With that said, let’s get into it!

Type judgments

A simple type annotation looks like this:

where $T$ is a type and $x$ is an element of this type. This looks very similar to the statement “ $x \in T$ ” where $T$ is a set, and it is quite similar, but there are some important differences.

For one, types are usually stricter than sets when it comes to membership. In set theory, an object can easily be a member of multiple sets. In type theory, an object usually only belongs to a single type (though maybe that's not quite the case when union types are involved).

The other difference is that “ $x \in T$ ” can be used as a proposition within a logic formula like this:

\forall x (x \notin A \lor x \in B)

but you cannot do that in type theory. For example, something like “ $(x : T) \Rightarrow (x < y)$ ” doesn’t make any sense. Type judgements (i.e., the “ $: T$ ” part) can only be applied from the outside to a full statement. For example, you could have some formula $Φ$ , describing the result of some computation, and then you can claim “ $Φ : T$ ” (formula $Φ$ is of type $T$ ) and that is then either true (more precisely, “well-typed”) or false (“not well-typed”) as seen from the outside. But type judgments cannot be used inside a statement as a true-or-false-valued term.

It’s like if you had a programming language that lacked any kind of type introspection, such that at runtime you couldn’t write an if-statement that branches based on the type of some object. But external programs like the compiler and static analysis tools identify the type, and tell us if we wrote our program correctly; for example, whether the values we are passing to functions have the appropriate type.

- [PROVIDED DATA]:

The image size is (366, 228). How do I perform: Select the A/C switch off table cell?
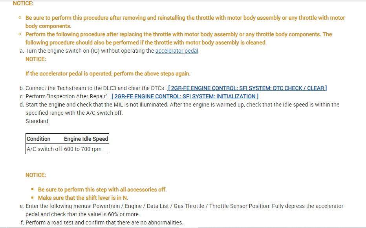[44, 149]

- [WHAT THE TASK REQUIRES]: Write out everything in the type theory excerpt from "With that said, let’s" down to "some important differences.", switching "set" to "collection".

- [REPLY TO THE EXERCISE]:
With that said, let’s get into it!

Type judgments

A simple type annotation looks like this:

where $T$ is a type and $x$ is an element of this type. This looks very similar to the statement “ $x \in T$ ” where $T$ is a collection, and it is quite similar, but there are some important differences.